◆ THE TASK ◆
In the listing below, find the line with "This screenshot has height=868, width=1389." and the line with "Click the selection filter funnel icon". Repeat those two lines and all lines between them exactly.

SOURCE INFORMATION below:

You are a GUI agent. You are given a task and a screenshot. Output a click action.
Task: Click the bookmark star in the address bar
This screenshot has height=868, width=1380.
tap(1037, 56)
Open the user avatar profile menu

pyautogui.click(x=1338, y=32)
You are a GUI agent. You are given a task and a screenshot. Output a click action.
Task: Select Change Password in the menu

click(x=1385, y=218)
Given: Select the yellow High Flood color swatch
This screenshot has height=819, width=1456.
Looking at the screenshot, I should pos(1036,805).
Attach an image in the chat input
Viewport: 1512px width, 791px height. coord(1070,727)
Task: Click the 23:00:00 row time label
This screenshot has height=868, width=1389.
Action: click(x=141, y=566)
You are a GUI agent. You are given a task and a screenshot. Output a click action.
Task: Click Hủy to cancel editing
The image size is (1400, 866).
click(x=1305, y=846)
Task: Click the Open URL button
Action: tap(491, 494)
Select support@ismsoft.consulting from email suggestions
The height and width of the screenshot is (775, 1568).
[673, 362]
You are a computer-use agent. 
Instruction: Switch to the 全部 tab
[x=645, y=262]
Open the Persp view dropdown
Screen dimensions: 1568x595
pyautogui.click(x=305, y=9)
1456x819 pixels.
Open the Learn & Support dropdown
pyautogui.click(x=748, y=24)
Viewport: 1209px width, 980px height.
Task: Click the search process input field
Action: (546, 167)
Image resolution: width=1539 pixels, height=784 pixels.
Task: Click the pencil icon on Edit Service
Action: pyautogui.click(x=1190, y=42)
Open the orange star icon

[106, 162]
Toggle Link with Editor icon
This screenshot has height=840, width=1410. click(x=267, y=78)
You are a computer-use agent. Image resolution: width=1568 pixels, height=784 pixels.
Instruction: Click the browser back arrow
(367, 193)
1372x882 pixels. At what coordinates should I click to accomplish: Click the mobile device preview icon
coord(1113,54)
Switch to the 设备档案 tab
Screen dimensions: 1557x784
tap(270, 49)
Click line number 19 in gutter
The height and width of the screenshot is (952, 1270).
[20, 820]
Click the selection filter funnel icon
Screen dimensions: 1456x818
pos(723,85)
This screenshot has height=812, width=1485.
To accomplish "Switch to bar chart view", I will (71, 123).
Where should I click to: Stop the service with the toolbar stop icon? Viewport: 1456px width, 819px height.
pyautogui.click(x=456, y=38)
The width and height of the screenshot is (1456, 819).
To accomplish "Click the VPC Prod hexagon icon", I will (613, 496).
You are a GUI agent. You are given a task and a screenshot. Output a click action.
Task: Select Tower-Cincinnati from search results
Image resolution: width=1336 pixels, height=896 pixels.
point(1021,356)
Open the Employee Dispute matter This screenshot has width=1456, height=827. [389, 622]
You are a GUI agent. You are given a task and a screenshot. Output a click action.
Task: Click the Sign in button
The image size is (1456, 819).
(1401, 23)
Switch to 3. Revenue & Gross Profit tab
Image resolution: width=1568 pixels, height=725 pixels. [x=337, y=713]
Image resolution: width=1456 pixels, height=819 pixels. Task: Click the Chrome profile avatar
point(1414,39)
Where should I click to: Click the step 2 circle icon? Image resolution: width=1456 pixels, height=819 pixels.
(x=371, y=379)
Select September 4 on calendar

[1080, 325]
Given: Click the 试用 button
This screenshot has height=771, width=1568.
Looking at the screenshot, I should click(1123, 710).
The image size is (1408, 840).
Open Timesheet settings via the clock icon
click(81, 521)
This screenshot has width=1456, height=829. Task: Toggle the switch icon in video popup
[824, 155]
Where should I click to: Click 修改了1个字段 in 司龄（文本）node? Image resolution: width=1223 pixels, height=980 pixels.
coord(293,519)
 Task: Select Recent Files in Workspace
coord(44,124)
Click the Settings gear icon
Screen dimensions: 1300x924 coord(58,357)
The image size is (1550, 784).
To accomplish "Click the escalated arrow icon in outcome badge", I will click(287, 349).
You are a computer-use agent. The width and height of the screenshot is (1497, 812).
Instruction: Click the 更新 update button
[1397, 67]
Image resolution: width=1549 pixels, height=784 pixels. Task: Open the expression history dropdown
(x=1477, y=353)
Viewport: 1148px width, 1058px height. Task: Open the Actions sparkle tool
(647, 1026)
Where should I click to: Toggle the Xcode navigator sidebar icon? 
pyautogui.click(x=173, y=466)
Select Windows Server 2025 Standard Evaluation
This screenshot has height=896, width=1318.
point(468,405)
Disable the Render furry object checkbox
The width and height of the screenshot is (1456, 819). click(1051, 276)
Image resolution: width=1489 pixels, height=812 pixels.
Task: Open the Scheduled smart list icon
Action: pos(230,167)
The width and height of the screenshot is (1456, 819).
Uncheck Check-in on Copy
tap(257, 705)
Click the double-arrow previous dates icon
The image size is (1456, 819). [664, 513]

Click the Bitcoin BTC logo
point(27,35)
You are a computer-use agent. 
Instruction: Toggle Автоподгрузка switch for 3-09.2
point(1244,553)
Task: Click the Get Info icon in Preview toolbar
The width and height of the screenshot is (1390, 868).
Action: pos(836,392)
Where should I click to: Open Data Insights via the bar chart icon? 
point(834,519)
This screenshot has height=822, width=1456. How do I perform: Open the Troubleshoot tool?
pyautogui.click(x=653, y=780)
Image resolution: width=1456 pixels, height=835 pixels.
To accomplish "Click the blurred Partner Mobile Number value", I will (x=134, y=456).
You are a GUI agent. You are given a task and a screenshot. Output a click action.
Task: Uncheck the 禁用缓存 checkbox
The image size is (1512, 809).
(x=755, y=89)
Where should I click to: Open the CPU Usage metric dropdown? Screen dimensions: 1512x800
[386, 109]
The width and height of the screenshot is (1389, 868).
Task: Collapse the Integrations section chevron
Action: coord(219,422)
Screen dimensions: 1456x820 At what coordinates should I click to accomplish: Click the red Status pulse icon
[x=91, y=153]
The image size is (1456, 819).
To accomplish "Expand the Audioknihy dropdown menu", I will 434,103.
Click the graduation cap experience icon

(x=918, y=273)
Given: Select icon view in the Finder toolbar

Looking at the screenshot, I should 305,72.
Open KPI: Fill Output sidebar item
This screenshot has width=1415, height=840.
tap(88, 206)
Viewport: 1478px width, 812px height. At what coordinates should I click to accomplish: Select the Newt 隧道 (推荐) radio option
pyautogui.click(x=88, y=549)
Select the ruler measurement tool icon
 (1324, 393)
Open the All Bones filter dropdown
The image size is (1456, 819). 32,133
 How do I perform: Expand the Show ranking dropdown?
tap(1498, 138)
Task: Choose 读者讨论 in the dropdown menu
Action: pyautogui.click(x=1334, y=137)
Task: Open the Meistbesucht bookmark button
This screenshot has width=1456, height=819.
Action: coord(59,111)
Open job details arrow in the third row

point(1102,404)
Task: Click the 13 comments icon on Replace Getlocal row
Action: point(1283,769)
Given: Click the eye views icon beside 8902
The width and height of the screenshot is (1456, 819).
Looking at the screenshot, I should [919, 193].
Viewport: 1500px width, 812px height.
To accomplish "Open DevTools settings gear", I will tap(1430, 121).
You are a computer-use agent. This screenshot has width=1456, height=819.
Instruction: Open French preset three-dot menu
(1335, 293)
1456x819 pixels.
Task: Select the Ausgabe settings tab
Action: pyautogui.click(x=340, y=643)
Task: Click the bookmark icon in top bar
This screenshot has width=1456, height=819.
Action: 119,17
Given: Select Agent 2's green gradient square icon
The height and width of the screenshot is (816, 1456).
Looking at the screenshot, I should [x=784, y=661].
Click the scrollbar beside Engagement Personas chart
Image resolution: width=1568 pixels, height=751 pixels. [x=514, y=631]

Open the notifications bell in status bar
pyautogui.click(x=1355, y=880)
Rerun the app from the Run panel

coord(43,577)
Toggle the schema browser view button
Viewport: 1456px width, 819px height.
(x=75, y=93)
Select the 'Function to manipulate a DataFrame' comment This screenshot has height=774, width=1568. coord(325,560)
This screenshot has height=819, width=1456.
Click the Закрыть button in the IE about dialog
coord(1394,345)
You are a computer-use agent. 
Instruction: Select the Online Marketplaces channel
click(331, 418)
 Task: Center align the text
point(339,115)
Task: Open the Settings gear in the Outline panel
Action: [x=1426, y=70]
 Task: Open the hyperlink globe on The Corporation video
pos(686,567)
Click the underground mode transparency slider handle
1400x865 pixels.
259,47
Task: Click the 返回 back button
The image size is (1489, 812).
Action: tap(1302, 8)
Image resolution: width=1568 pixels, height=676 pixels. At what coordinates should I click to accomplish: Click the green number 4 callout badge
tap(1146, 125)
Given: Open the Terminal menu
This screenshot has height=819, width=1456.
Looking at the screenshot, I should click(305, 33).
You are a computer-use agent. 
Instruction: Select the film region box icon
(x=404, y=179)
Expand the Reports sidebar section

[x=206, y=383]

End of SOURCE INFORMATION.

◆ ANSWER SECTION ◆
This screenshot has height=868, width=1389.
Action: click(x=141, y=566)
You are a GUI agent. You are given a task and a screenshot. Output a click action.
Task: Click Hủy to cancel editing
The image size is (1400, 866).
click(x=1305, y=846)
Task: Click the Open URL button
Action: tap(491, 494)
Select support@ismsoft.consulting from email suggestions
The height and width of the screenshot is (775, 1568).
[673, 362]
You are a computer-use agent. 
Instruction: Switch to the 全部 tab
[x=645, y=262]
Open the Persp view dropdown
Screen dimensions: 1568x595
pyautogui.click(x=305, y=9)
1456x819 pixels.
Open the Learn & Support dropdown
pyautogui.click(x=748, y=24)
Viewport: 1209px width, 980px height.
Task: Click the search process input field
Action: (546, 167)
Image resolution: width=1539 pixels, height=784 pixels.
Task: Click the pencil icon on Edit Service
Action: pyautogui.click(x=1190, y=42)
Open the orange star icon

[106, 162]
Toggle Link with Editor icon
This screenshot has height=840, width=1410. click(x=267, y=78)
You are a computer-use agent. Image resolution: width=1568 pixels, height=784 pixels.
Instruction: Click the browser back arrow
(367, 193)
1372x882 pixels. At what coordinates should I click to accomplish: Click the mobile device preview icon
coord(1113,54)
Switch to the 设备档案 tab
Screen dimensions: 1557x784
tap(270, 49)
Click line number 19 in gutter
The height and width of the screenshot is (952, 1270).
[20, 820]
Click the selection filter funnel icon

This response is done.